Les Grecques sont bonnes pour disputer les qualifs pour le prochain Euro, elles regarderont les JO à la télé…
Peut-être que ça leur laissera le temps de travailler pour entrer des paniers depuis le côté droit du terrain…

La feuille de stats rendue par Sandrine Gruda lui veut d’être reçue avec mention : 19 points (7/14), 8 rebonds et 8 fautes provoquées.

La prestation d’ensemble des Bleues a été correcte, elles ont dominé dans leur secteur fort, le rebond (39-28), n’ont pas été très adroite (21/52) sauf aux LF (19/24 c’est bien). On remarque que si cette fois toutes n’ont pas joué (Laborde n’est pas entrée, Yacoubou presque pas), beaucoup ont apporté, le temps de jeu a été encore très réparti par Pierre Vincent (Sandrine a joué 35 minutes, Gomis 28, les autres au maximum 23 minutes). Les points sont venus de Gomis (10), Digbeu et Miyem (8, toutes les 2 très efficaces), Beikes et Dumerc (6), les rebonds de tout le monde (11 joueuses en ont pris au moins 1, mention spéciale à Beikes et ses 6 prises, elle a aussi fait 3 passes).

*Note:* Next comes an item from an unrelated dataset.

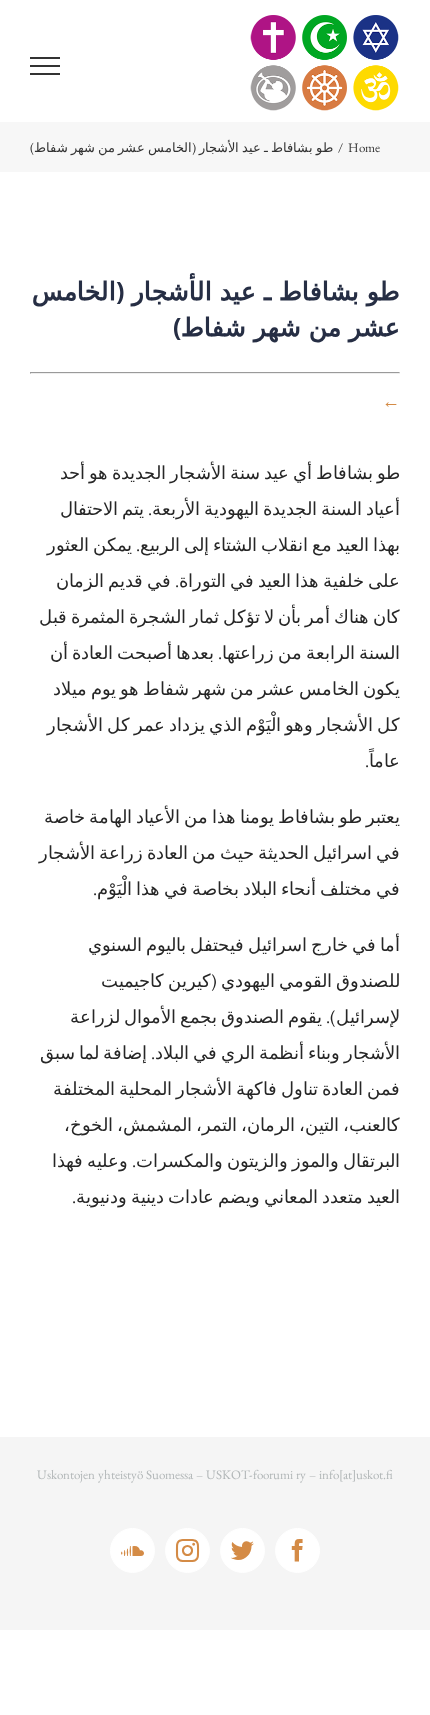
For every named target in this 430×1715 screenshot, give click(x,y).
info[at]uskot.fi (356, 1474)
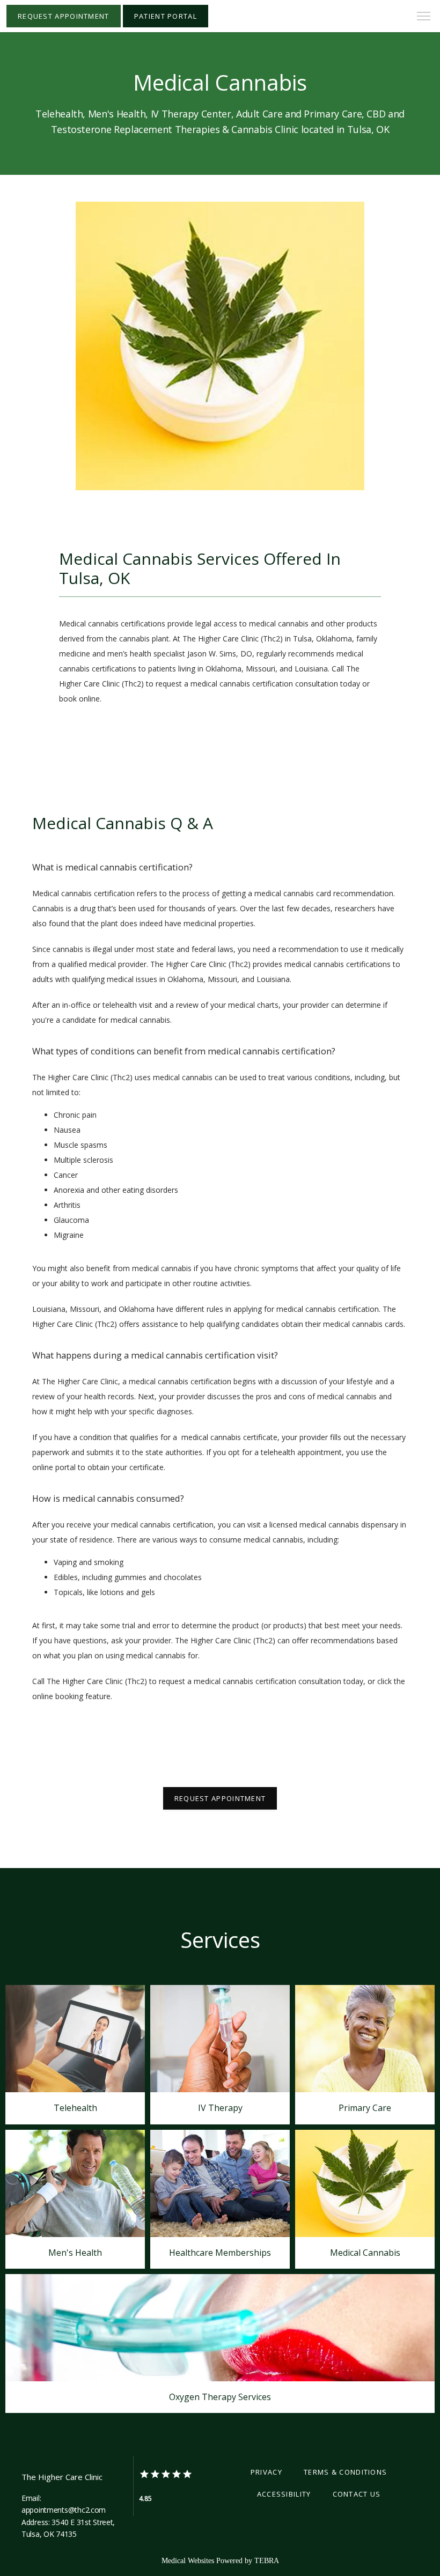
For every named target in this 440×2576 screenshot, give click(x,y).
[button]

L’essentiel est assuré, la qualification pour le 2e tour avec une victoire et une défaite (et même une énorme différence de points en notre faveur en cas d’égalité à 3 avec la Croatie[3] et une différence de seulement -3 avec la Lettonie qui en cas d’égalité de points à 3 avec la Lettonie[4]).

Le programme est le suivant :
-Mercredi à 20h30, France-Espagne,
-Vendredi à 20h30, Monténégro-France,
-Dimanche à 15h, France-Pologne.

Le classement :
Monténégro et Lettonie 4pts
France et Espagne : 3pts
Pologne et Croatie : 2pts.

2 victoires nous qualifient obligatoirement, une peut même être suffisante selon les autres résultats. Tout gagner pourrait permettre de finir parmi les 2 premières équipes et d’affronter un adversaire moins fort… ou pas. La Biélorussie et la Russie sont actuellement 3 et 4e de l’autre groupe.

Allez les Bleues !

Notes

[1] Qui comme chacun sait a une réputation de raclure, tout l’opposé de Sandrine.

[2] MVP de l’Euro 2009, un titre usurpé, il devait revenir à Sandrine Gruda.

[3] Très peu vraisemblable.

[4] Hypothèse concevable.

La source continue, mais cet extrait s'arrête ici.